Today, an RCMP team is back on the reserve wrapping up its investigation of a very challenging case.
Amoung the searchers are family members of Robin Cocks.
His sister in law, Theresa Jamieson travelled from Ontario to the reserve in the hopes of finding closure.
“It is a very sad end to a very sad story”
Robin’s skull was found on the reserve in the spring of 2012, but it took another year and the help of DNA evidence to identify the remains.
Jamieson says her brother in law was a father, a son, a brother, and a good person whose life went bad when he got into drugs.

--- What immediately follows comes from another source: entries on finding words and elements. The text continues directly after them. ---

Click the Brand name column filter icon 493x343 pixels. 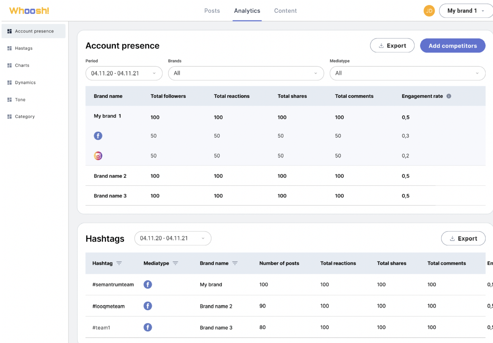point(235,263)
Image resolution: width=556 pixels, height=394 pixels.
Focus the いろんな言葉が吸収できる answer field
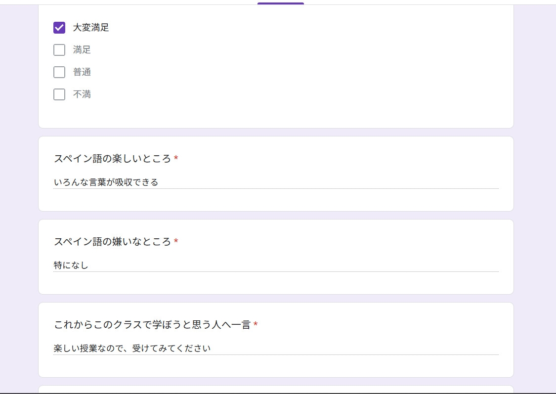click(x=276, y=182)
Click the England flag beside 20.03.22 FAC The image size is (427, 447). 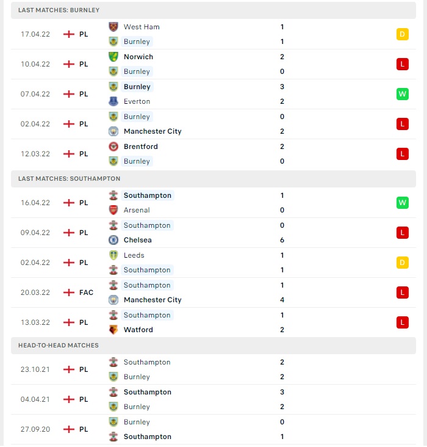tap(69, 293)
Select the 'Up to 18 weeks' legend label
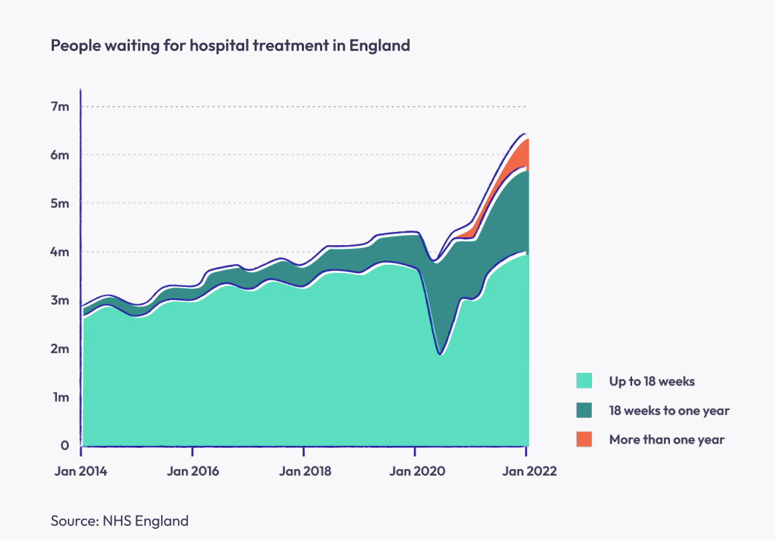The width and height of the screenshot is (775, 545). (652, 381)
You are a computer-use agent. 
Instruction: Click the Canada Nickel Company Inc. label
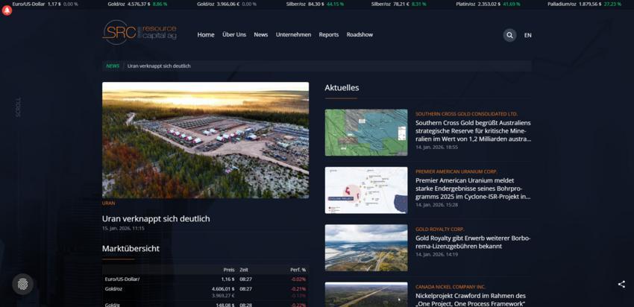tap(451, 286)
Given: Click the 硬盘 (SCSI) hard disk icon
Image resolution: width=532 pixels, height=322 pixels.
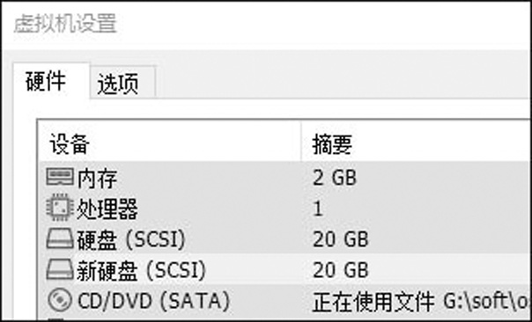Looking at the screenshot, I should pyautogui.click(x=60, y=238).
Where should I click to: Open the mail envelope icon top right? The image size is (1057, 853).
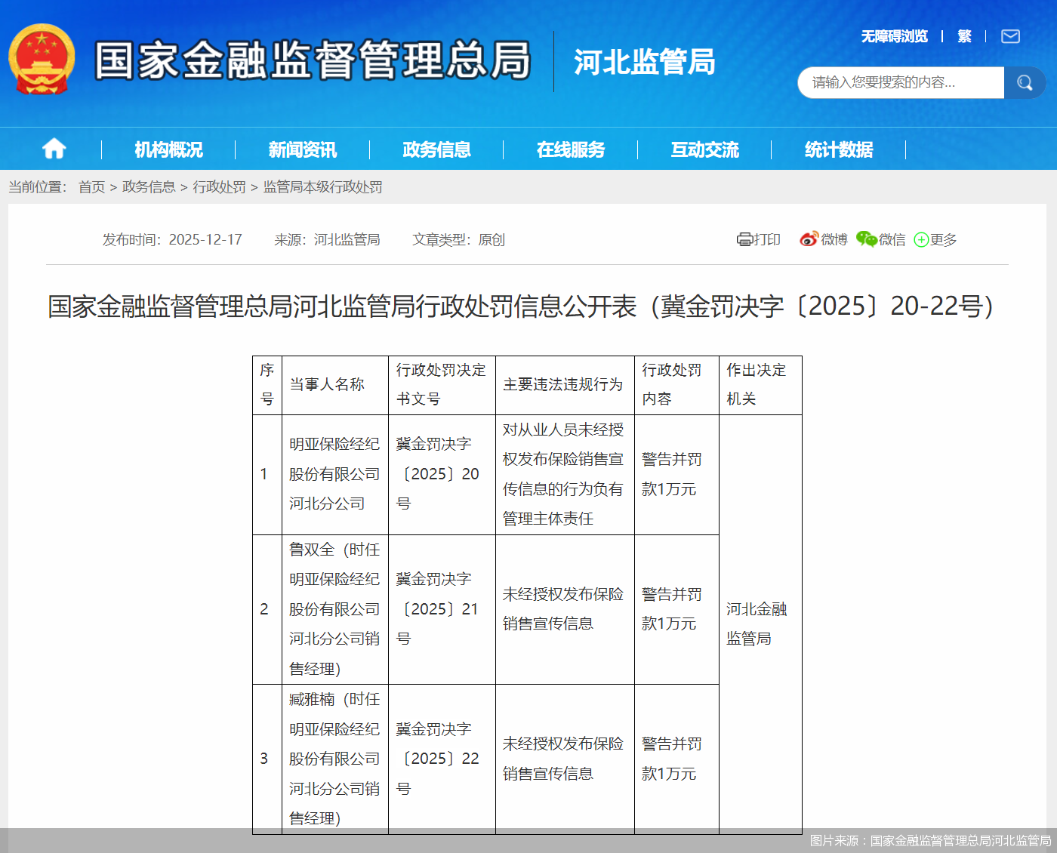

She says she feels his presence and believes he is at peace.
“We are here for Robin, we can feel him here.”
The RCMP’s forensic anthropologist spent more than a year on this case.
Dr. Ernie Walker says it presented a number of challenges.
Clues led investigators from B.C. to Ontario.
“We are dealing with multiple jurisdictions at opposite ends of the country, looking for someone who had not been reported missing, a veritable needle in a haystack.”
When Robin Cocks left the home on the Sakimay first nation, it was a cold fall night in 2003.
He was wearing only light clothing.
A woman who was travelling with him thought he had simply hitchhiked back to Vancouver .
RCMP believe he wandered off into the bush, became disoriented and died of exposure.
He was never reported missing so there was never a search for him.
The discovery of the skull led to this long investigation that is now coming to an end.